Cabo Verde’s economy has continued to face significant headwinds, and the economy is estimated to have stagnated in 2013, the IMF reported. An International Monetary Fund (IMF) mission visited Cabo Verde from January 15-28, 2014. The mission met with the Minister of Finance and Planning Cristina Duarte, Central Bank Governor Carlos de Burgo, other government officials, parliamentarians and representatives of civil society, development partners, and the private sector. At the conclusion of the mission, the IMF issued the following statement:
Domestic demand remains weak, as reflected in depressed indicators of consumer and business confidence, a sharp drop in imports, sluggish credit growth, and high unemployment. On the external front, tourism—which accounts for about a fifth of Gross Domestic Product—has continued to do well. However, remittances fell, and foreign direct investment (FDI) has remained weak. As a result of these developments, the current account deficit is estimated to have declined in 2013. International reserves at end-2013 amounted to about 4.3 months of prospective imports. On the policy front, the fiscal stance was adjusted in light of the slowing economy, such that the government’s overall financing needs declined in 2013. An initial loosening of monetary conditions got underway in mid-2013 and liquidity in the banking system has improved, though this has not yet been reflected in higher lending. In 2014, a slight pick-up in growth is anticipated, reflecting improved conditions in key partner countries and an incipient recovery in domestic demand. Inflation is expected to remain modest. The overall balance of payments is projected to remain positive, with the international reserves cover of prospective imports holding steady. The exchange rate peg remains an appropriate monetary policy anchor.

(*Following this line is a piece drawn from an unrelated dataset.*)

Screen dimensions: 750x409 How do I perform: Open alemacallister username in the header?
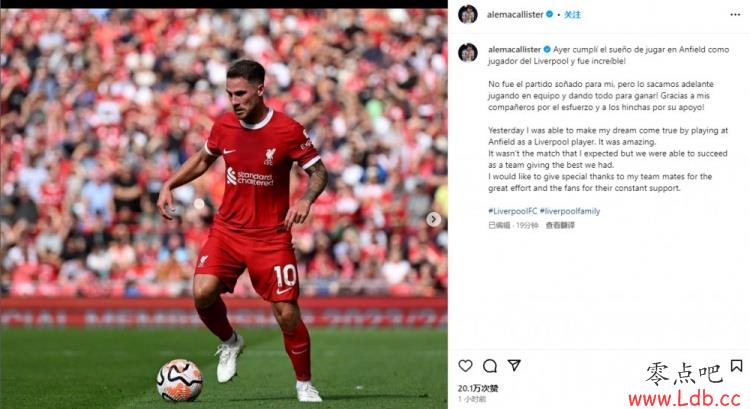(x=515, y=15)
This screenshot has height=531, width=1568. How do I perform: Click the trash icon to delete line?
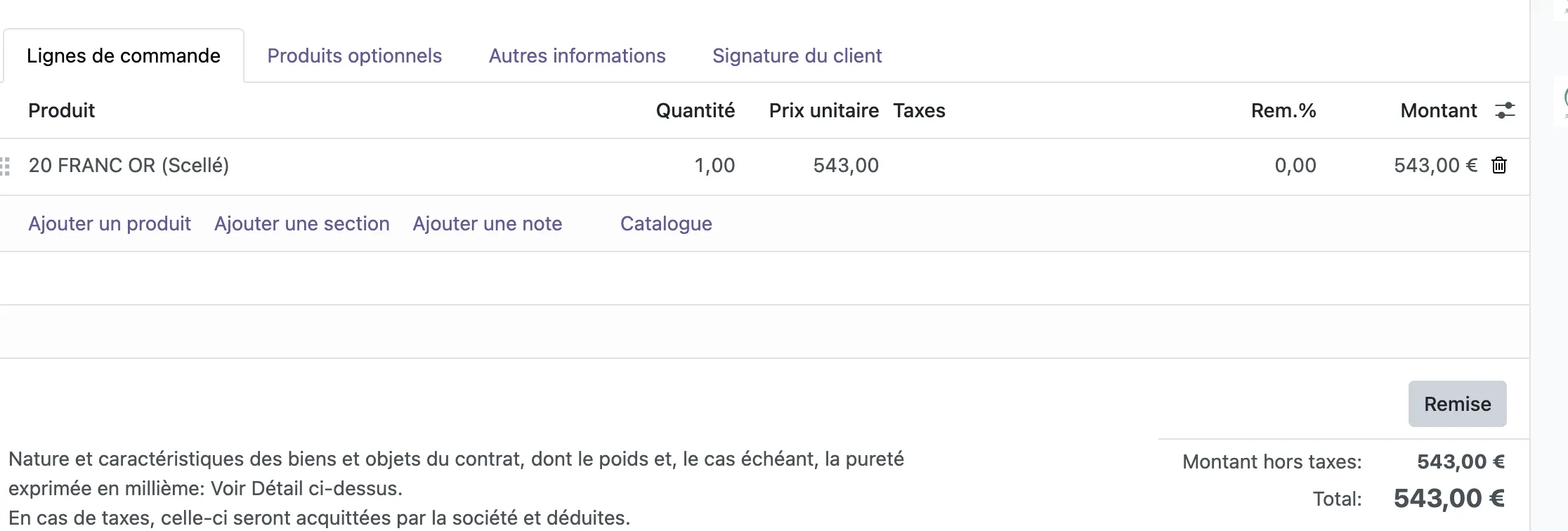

The 2014 budget is expansionary. Given high levels of public debt and downside risks to growth, the mission advises the authorities to rein in spending this year, and to adopt a more ambitious fiscal consolidation program over the medium term. At the same time, social spending for the most vulnerable should be protected. The mission sees scope for slowing the growth of current spending, and for adopting a somewhat less ambitious public investment program. As new capital spending is considered, it will be important that projects undergo careful review to ensure that they will deliver sufficiently higher returns. Improving the quality and efficiency of ongoing public investment will also be important.
Cabo Verde is undertaking wide-ranging tax reforms, which are broadening the tax base and improving tax administration. The mission welcomes the harmonization of the Value Added Tax (VAT) rate, the rationalization of the incentives regime, the passage of three major tax codes, and the preparation of a new Income Tax Code. At the same time, it cautioned that a new scheme for micro and small enterprises should be reviewed carefully to ensure that incentives set out in the scheme are in line with best practices for supporting micro and small enterprises.
Given the improvement in the international reserves coverage of imports and the weak outlook for growth, the mission sees scope for easing monetary conditions further in order to encourage bank lending and support growth. The mission commends the Banco de Cabo Verde’s (BCV) ongoing efforts to improve financial supervision in light of the increase in non-performing loans. The recent passage of the long-awaited Basic Banking Law and Financial Institutions Law, which enhance the BCV’s powers to strengthen oversight (including of the offshore financial sector) and implement regulatory reforms, provides the BCV with critical tools to enhance financial stability.
The mission welcomes continued efforts to improve the performance of state-owned enterprises (SOEs), which deliver essential infrastructure services to the economy. Improving their operational performance remains critical to restoring their financial health and reducing contingent fiscal liabilities. This includes introducing management contracts with SOEs, drawing lessons from the initial experience with such contracts at the national electricity and water provider (ELECTRA).
As Cabo Verde seeks to diversify its economy and sustain long-term growth, investments that increase productivity will be essential. The public investment program has laid an important foundation for growth. Increasingly, reforms of the business climate and investment in human capital will be needed to boost growth, create jobs, and further reduce poverty. Export diversification both within and outside the tourism sector should be encouraged, with a focus on improving linkages to the domestic economy and pursuing opportunities for increasing employment and more inclusive growth (IMF).